3 Comments leave one →
  1. Jim permalink
    May 21, 2010 15:10

    Excellent blog entry! The parroting by those affronted by this program will serve no one and certainly not women scientists. Sumitra Rajagopalan has it exactly right. This was not about equality and diversity. If one wants to ensure those important criteria, fund more scholarships and fellowships (actually, this is exactly why the Vanier scholarships are problematic, number is more important than value at this level). The CERC process had many flaws but compromising excellence was not one of them, nor was geography. U Montreal won no nomination slots. McGill had two slots but failed to capture a nominee. PEI grabbed one. This is what competition is all about. If researchers feel entitled to per capita support unrelated to merit, they should move to North Korea.

    I do hope the focus on bringing people into Canada has not disenfranchised those already here. That is a genuine concern as Canada will be rich pickings for me-too programs with bigger budgets and less restrictions in fields.

  2. Jim permalink
    May 22, 2010 08:41

    There’s a letter in todays G&M from Peter Dibble, a professor in chemistry from Lethbridge, that bemoans the investment in the CERCs at a time that NSERC funded researchers are struggling:

    This sort of entitlement argument will attract no sympathy from politicians or the public. What he doesn’t mention is the success rate is still over 50%. Moreover, his math is appalling.

    “To put this latest investment into perspective, the annual Discovery Grants budget is just over $400-million and funds 10,000 scientists. Our government has just invested half that amount in 19 scientists.”

    He conflates the 7 year value of the CERC program ($190 million) that will fund 19 scientists as half of the one year funding from NSERC ($400 million) that funds 10,000 scientists.
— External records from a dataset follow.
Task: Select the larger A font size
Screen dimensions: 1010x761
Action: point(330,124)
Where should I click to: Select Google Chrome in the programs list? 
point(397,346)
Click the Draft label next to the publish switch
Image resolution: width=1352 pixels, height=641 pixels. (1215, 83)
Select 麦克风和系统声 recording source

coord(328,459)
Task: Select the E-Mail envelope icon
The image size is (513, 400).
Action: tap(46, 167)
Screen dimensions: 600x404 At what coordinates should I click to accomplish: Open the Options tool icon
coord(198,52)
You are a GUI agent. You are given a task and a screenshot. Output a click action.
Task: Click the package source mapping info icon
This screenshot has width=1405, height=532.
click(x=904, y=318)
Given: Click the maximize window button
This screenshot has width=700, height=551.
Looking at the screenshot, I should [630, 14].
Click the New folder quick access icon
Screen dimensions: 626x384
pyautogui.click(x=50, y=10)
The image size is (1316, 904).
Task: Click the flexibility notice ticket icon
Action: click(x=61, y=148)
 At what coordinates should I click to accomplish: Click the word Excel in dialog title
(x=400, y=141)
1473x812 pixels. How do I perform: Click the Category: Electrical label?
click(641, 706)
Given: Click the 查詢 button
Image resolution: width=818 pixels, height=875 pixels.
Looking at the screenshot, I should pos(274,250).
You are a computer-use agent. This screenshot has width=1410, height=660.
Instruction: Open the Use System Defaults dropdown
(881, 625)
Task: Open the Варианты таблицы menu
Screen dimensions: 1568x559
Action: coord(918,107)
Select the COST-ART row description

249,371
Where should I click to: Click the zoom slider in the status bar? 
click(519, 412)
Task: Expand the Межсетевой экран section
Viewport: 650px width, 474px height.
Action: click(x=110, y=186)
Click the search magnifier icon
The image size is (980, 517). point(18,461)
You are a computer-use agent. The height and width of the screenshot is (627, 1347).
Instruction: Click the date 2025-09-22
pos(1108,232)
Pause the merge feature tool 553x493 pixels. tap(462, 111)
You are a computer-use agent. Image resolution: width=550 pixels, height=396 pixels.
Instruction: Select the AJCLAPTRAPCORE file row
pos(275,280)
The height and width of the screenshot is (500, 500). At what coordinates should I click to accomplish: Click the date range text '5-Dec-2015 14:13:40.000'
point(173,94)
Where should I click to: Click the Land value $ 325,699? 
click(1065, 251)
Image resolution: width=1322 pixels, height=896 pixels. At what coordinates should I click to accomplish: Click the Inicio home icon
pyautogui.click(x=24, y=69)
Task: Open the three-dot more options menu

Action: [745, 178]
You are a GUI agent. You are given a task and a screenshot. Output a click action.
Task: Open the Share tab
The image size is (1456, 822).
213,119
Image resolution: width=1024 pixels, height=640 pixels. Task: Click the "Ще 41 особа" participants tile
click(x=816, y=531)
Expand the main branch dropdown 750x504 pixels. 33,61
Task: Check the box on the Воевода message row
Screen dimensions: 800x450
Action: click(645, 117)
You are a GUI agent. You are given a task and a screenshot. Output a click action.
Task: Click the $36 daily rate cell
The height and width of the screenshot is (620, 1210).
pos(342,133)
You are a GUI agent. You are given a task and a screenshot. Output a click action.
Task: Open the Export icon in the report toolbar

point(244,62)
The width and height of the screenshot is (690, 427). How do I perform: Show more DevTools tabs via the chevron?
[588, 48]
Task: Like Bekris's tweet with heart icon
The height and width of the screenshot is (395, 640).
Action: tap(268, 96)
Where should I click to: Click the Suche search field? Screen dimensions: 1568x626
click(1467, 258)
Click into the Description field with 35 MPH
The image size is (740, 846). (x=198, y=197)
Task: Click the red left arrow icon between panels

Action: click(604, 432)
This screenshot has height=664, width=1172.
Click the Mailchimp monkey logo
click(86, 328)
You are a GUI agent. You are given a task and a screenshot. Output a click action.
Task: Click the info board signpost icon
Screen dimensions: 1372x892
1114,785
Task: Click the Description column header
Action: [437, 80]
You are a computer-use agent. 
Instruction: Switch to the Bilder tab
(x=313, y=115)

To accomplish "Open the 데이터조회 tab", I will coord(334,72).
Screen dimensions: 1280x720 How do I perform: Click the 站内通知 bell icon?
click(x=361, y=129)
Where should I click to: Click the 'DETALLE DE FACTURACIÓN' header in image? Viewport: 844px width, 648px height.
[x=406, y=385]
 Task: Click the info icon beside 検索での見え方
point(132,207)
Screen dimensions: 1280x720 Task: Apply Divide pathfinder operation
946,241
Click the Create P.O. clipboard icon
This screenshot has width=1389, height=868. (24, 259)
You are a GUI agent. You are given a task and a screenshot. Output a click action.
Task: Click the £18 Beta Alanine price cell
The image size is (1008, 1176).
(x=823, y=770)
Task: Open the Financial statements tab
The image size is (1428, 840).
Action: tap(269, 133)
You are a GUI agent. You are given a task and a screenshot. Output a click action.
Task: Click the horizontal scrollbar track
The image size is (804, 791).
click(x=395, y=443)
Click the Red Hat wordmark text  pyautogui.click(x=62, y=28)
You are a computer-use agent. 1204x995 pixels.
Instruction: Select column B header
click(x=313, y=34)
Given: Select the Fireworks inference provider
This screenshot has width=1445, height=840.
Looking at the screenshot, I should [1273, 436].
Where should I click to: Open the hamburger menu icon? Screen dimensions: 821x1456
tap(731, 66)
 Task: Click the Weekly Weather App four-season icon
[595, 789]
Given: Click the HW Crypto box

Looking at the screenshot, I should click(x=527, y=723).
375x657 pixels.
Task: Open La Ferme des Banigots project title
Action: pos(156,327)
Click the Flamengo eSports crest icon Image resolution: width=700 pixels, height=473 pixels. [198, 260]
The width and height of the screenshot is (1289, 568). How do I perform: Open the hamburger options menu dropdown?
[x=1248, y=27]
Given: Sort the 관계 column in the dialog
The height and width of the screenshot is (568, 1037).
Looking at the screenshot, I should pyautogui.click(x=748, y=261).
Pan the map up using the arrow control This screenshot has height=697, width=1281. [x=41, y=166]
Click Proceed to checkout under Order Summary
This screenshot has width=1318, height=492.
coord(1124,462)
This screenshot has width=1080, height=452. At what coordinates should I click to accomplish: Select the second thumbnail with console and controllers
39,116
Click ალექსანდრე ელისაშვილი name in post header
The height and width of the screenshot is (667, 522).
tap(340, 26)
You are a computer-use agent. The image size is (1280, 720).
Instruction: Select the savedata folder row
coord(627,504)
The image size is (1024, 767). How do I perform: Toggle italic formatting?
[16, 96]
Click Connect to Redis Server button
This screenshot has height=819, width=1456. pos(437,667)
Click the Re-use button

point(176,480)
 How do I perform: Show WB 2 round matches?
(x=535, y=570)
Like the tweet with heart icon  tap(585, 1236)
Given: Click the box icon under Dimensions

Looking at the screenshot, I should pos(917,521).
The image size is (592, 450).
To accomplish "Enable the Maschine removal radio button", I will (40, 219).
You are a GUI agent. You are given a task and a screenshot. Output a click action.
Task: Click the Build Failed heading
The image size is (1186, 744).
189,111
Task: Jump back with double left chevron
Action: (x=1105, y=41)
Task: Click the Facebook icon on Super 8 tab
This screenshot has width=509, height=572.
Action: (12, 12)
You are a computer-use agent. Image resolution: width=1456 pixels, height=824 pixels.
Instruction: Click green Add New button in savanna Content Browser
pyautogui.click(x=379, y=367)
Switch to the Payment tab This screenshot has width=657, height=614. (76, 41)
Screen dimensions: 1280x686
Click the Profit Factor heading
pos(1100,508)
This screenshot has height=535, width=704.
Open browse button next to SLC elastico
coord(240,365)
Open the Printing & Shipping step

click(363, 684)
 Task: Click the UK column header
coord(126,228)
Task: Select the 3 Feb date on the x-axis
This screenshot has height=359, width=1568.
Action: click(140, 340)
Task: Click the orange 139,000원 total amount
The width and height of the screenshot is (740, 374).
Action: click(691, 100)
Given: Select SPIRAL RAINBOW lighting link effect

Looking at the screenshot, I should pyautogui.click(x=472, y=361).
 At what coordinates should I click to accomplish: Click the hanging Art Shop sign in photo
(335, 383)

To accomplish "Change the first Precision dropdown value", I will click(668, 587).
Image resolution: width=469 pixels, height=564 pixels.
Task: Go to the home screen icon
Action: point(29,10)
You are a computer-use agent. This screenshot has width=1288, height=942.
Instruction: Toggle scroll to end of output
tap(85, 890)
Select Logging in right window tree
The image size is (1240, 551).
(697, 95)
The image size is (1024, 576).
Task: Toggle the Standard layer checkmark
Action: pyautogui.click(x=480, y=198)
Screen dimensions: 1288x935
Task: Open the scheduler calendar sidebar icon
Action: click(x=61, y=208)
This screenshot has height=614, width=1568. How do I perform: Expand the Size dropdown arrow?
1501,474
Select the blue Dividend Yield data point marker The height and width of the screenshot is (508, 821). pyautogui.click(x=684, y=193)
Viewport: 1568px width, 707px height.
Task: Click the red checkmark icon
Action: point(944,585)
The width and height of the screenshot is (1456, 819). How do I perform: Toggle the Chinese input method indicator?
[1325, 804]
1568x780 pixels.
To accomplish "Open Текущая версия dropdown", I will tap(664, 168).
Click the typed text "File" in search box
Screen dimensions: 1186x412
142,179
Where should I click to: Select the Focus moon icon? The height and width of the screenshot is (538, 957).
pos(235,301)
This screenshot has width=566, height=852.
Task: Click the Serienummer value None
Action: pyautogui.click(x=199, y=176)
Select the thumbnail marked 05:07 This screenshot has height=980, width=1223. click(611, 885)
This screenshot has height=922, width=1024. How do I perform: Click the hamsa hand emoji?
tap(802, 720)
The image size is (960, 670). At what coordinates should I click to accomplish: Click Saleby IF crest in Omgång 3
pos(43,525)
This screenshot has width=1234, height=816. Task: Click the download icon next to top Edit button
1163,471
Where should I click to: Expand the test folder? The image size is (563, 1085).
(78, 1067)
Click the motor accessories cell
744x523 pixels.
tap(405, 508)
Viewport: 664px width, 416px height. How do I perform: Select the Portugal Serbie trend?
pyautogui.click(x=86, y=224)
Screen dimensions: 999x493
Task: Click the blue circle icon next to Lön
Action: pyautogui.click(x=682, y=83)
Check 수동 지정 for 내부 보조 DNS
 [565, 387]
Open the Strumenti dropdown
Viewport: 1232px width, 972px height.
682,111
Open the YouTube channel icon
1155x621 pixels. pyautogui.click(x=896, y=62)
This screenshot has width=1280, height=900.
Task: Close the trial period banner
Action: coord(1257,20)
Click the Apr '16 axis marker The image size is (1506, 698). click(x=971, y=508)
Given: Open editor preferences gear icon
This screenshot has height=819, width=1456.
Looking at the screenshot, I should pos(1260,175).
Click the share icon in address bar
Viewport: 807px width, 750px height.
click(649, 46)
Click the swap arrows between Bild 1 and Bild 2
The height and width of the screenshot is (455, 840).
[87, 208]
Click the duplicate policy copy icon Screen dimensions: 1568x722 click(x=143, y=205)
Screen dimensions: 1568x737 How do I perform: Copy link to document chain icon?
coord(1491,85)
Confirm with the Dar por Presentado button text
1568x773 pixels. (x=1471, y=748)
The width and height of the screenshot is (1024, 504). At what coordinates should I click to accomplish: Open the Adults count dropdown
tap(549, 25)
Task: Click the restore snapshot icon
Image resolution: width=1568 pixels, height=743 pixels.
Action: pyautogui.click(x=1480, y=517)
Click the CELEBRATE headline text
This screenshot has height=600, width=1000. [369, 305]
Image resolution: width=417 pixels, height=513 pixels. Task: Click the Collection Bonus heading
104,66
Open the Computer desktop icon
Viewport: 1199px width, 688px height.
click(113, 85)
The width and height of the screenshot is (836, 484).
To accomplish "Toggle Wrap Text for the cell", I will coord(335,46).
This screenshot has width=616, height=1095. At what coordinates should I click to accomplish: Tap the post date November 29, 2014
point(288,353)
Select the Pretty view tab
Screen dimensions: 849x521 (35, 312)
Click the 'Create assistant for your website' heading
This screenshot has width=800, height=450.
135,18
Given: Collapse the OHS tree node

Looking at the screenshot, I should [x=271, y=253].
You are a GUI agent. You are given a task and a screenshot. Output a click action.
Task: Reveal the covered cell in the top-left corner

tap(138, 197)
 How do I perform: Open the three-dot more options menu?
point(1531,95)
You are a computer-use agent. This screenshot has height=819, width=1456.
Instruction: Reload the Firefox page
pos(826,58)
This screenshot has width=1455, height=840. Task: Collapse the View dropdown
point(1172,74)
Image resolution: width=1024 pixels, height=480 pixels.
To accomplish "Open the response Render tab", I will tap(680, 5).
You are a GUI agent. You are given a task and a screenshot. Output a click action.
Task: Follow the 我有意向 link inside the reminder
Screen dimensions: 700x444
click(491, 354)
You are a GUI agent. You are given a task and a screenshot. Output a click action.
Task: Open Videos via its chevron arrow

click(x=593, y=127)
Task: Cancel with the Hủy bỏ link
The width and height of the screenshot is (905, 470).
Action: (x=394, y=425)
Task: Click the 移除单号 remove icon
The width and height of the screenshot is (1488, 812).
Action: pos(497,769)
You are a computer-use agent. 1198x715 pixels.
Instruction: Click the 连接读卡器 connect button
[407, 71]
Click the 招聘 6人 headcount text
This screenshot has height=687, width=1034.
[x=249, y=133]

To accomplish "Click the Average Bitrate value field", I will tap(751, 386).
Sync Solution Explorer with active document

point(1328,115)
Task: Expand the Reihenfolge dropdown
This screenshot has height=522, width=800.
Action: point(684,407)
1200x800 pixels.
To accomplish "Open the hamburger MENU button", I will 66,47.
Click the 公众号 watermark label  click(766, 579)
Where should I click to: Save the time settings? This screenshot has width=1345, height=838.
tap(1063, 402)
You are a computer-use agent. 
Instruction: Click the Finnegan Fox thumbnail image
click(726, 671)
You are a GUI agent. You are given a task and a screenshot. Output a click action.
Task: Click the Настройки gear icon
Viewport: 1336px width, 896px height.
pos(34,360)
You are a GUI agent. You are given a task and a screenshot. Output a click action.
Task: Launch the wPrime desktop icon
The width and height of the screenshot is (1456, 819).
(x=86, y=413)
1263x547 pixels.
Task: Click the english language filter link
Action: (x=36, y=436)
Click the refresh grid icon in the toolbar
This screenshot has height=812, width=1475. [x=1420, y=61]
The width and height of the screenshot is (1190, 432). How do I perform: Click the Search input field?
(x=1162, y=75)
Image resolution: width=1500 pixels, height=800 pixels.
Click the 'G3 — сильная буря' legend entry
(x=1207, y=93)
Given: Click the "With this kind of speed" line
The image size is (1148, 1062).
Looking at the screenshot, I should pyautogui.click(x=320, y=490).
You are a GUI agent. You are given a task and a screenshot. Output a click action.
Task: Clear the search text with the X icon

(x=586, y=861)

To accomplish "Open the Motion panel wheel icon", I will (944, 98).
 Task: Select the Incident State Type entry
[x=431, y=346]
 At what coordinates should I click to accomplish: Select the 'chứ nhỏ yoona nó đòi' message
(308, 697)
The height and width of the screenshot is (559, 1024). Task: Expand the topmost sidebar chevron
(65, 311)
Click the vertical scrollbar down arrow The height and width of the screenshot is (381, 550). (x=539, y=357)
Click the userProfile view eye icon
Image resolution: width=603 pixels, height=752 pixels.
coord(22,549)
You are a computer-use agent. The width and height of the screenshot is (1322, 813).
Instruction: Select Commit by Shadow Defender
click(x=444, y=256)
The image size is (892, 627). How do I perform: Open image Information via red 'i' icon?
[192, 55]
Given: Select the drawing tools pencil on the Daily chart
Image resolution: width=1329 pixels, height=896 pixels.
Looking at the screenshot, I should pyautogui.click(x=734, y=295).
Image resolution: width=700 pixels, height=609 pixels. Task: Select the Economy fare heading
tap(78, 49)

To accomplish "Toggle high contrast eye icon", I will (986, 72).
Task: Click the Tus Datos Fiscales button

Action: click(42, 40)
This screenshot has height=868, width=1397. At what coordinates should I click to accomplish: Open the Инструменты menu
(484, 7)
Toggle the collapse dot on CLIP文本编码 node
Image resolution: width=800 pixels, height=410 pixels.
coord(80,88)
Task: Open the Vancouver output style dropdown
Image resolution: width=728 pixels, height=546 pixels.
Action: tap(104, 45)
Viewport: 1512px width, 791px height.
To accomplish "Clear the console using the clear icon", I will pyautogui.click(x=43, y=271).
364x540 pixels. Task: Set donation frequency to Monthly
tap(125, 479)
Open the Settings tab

In 2009, of 3200 applicants to the NSERC Discovery grants program, 2050 were funded (64% success rate). See the data from this blog. No wonder the government doesn’t take researchers seriously!

  3. Nilima permalink
    May 31, 2010 21:53

    I was blissfully out of the loop around the CERC until the announcements recently. What was the nomination and subsequent selection process? Rob raises the right question, which is why were there so few women in the applicant pool? I’m curious.

    Without seeking to draw parallels, here’s an interesting experience to document. I was at an organizational meeting for a large sequence of workshops. We were brainstorming on whom to invite (and yes, a lot of my picks were my buddies). I kept some notes, and it was obvious not a single woman was on the list. I pointed this out. People stopped, thought, and then came up with some more names, all women. All the participants at the meeting were happy with the outcome, and no one is worried for a minute that scientific quality is compromised. On the contrary, we have some added topics motivated by the work of some of these “late” additions. Had I not piped up, we’d have gone home happy as well.

    I think it’s a simple enough oversight, sometimes, in a network-intensive system. We may not immediately *think* of the younger or female or other colleagues in such situations.